Luckily we were able to pass him on the green. Last thing I want is to have my car wrecked because this moron was getting too pumped up watching Fantastic Four: Rise of the Silver Surfer.
STRANGER OF DISASTER
Good to see Richard Edson playing Risk in the Traveler’s commercial. He’s got a great face for inadvertent destruction. His appearance reminds me to pick up the new Criterion DVD of Stranger Than Paradise.

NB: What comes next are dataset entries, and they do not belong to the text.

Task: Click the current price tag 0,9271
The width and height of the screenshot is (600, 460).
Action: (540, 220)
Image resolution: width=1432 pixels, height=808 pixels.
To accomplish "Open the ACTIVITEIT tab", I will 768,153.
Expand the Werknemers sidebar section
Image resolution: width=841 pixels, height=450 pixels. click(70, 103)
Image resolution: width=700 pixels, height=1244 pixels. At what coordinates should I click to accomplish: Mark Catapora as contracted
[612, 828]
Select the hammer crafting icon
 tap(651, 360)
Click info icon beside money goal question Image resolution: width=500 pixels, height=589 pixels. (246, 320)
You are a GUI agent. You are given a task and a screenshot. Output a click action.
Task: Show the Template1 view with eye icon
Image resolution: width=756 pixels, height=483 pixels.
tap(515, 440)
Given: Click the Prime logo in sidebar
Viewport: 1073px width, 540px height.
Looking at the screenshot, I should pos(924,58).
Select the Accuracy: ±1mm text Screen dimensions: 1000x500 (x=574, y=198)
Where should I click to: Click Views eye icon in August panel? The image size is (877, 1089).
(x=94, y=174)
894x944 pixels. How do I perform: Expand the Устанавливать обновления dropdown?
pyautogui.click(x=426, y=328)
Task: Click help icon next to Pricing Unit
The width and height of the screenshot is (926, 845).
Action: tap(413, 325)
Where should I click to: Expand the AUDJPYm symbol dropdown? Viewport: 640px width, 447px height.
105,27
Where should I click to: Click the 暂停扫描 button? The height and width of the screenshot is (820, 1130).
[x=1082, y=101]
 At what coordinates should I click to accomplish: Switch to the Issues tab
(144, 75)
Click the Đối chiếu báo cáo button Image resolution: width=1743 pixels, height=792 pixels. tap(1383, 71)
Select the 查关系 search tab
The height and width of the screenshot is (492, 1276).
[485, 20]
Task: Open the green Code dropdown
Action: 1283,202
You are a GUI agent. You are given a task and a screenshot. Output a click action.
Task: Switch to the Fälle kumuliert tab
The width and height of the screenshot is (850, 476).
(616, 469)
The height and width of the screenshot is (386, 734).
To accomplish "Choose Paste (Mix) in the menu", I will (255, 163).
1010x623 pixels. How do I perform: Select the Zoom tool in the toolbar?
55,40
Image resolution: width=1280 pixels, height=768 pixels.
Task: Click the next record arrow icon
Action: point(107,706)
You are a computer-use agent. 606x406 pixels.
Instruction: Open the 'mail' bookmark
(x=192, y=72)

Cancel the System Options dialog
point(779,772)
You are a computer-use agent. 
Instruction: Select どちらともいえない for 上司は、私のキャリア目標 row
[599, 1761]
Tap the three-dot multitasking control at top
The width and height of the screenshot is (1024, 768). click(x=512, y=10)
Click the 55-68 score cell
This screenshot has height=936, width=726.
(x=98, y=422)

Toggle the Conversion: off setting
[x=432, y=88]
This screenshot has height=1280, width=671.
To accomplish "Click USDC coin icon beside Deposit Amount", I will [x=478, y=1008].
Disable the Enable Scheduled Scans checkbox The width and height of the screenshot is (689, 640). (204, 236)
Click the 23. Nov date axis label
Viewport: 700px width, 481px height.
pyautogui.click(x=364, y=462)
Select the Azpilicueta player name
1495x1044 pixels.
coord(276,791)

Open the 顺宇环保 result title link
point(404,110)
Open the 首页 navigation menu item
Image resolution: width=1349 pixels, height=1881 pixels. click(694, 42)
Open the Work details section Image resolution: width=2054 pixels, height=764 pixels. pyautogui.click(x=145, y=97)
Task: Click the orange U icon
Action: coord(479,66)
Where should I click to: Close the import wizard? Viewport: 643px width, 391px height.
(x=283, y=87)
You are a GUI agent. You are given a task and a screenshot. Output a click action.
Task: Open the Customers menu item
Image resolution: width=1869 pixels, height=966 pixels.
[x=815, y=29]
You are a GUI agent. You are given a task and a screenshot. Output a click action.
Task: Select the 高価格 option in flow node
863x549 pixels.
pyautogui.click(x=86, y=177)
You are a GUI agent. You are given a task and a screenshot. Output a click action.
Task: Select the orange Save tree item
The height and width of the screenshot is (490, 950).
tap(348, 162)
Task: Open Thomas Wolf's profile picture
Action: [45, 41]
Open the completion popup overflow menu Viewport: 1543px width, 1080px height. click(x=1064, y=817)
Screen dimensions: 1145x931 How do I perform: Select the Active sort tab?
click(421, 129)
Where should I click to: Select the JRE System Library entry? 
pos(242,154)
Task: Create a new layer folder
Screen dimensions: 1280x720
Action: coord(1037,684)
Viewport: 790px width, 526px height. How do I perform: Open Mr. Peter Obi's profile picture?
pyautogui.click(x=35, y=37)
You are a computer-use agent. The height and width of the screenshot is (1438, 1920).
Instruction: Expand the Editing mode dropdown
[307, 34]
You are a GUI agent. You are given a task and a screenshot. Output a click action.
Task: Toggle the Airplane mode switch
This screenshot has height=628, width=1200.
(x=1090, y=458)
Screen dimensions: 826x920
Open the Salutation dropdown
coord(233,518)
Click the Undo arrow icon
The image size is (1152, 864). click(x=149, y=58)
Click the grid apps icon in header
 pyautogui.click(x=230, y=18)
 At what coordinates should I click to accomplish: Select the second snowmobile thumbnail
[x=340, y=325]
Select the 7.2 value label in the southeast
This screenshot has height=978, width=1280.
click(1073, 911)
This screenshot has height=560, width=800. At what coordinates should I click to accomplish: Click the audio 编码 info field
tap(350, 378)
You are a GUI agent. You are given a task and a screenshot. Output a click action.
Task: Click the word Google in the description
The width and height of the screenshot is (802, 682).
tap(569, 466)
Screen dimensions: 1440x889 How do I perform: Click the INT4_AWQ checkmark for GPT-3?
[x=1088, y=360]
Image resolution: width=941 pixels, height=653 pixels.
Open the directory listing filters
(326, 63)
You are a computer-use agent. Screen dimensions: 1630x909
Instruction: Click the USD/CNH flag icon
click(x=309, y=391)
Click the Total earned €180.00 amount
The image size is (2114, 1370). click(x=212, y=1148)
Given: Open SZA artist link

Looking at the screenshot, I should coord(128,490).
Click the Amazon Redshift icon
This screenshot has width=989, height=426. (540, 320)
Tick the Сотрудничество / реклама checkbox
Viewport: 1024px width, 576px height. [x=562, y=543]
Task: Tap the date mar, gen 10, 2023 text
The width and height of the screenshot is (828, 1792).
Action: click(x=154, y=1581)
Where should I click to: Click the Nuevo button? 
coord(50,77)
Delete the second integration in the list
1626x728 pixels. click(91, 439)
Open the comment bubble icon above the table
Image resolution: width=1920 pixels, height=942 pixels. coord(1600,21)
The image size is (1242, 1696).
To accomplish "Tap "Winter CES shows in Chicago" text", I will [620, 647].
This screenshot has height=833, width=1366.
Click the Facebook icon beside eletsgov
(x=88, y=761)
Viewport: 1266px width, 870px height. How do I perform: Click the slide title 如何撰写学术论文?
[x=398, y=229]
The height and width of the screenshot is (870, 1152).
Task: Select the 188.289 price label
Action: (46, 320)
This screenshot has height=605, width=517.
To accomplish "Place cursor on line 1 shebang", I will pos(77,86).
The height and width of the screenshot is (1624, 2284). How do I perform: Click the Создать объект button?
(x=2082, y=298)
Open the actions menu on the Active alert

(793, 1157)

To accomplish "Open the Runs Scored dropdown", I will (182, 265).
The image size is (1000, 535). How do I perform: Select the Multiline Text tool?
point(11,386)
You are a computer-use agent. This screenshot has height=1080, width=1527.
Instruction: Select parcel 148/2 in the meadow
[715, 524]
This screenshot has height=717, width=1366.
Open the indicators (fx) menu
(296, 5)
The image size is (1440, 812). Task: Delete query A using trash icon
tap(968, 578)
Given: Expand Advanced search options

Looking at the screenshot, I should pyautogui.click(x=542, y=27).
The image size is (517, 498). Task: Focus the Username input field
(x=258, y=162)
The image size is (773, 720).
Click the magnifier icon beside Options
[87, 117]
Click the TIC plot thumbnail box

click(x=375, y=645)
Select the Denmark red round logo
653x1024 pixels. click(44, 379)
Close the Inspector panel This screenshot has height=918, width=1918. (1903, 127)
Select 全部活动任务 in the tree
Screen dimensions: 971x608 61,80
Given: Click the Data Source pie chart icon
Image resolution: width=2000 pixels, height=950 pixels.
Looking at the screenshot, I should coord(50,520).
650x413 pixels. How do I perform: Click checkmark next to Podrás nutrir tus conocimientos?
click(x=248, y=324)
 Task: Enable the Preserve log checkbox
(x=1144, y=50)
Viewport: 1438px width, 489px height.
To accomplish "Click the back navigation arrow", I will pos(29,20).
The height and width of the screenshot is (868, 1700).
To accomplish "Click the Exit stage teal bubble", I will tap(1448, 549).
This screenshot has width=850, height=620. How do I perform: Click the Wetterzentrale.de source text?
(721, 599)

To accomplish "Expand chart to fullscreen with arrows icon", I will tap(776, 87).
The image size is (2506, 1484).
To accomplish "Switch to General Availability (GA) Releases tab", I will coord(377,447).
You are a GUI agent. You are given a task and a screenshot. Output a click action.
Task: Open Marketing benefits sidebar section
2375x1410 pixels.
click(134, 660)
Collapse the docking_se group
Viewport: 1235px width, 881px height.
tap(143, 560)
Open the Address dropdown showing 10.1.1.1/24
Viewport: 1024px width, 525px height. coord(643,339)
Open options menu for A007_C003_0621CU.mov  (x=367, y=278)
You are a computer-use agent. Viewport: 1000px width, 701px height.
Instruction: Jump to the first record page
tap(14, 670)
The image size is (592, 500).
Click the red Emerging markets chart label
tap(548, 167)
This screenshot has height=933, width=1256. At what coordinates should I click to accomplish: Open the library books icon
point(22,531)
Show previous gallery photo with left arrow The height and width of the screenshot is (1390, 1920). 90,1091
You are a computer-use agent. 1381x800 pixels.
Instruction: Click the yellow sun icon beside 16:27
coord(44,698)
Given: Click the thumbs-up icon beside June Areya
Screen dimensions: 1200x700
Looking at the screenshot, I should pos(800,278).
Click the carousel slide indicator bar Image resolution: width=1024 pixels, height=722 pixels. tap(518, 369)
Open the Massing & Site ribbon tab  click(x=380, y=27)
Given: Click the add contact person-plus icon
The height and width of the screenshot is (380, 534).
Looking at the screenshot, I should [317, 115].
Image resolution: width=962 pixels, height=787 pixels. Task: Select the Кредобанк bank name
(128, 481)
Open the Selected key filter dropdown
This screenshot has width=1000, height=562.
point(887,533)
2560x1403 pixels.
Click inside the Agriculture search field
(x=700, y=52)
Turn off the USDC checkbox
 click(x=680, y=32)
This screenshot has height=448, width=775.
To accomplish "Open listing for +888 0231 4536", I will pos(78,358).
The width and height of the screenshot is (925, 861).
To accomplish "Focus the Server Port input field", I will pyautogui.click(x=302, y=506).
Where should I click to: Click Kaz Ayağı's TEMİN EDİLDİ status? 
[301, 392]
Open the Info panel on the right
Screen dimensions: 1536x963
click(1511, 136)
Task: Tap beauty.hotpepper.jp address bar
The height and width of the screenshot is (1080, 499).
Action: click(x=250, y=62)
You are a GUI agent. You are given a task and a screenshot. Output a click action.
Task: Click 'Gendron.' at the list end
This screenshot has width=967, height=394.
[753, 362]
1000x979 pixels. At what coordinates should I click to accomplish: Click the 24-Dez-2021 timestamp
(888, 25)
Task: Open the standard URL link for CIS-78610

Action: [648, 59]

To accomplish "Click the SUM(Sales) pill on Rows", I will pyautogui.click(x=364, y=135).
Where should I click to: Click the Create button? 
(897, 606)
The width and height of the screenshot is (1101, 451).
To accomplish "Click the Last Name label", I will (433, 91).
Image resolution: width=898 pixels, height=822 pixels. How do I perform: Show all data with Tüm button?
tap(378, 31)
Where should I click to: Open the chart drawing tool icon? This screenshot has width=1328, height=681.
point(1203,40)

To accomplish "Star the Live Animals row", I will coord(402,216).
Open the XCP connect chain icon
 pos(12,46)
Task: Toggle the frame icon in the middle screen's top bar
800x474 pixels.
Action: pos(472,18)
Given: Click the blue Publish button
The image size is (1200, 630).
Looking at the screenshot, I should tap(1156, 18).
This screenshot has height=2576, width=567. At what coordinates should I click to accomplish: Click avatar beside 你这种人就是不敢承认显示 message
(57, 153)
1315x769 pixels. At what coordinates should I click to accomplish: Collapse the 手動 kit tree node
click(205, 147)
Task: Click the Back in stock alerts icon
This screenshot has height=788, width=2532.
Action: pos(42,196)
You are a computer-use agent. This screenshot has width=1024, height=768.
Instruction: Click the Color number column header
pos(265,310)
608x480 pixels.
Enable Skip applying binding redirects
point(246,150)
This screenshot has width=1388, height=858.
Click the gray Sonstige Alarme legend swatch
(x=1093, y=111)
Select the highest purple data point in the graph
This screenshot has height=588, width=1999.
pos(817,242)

I’m rooting for the English guy who keeps finding the internet for AT&T decides to seek signal from inside a shark tank.
NOTICE
If you don’t hear from me in the next few weeks, it’s because I’m watching Twin Peaks – Definitive Gold Box Edition. Finally after years and years of people craving, they have put together a DVD set that has nearly everything linked to the Twin Peaks TV series. It doesn’t have the Fire Walk With Me feature, but without Sherilyn Fenn, the movie falls flat for me. Both seasons and the pilot movie will finally arrive on Oct. 30. This means there’s no reason to watch Chiller on the Dish.
MAKE UP!
If Fred Thompson wants to save his presidential campaign, he needs to dump his advertising. He can’t run like a normal politician. He needs to take a page out of the actor’s Bible. How do you get a major role? You screen test! Thompson needs to show America how he’d react in various situations. Instead of answering the Jack Bauer tortures the terrorist question, recreate the moment when you give order to Waterboard the truth to save America. Show us the power in your hand when you smackdown the Veto stamp to stop the pork. Give us the look when you face down a fellow actor playing the head of Iran. Let us see that you’re not merely an actor, you’re a performer! Give us 60 second screen tests to let us know “that guy’s a president!”
Did you know Shirley Jones is an informal consultant to Hillary Clinton? Ever since Hillary embraced the zen of Shirley Partridge, her campaign has taken off. She’s even doing Shirley’s laugh to get out of tough questions.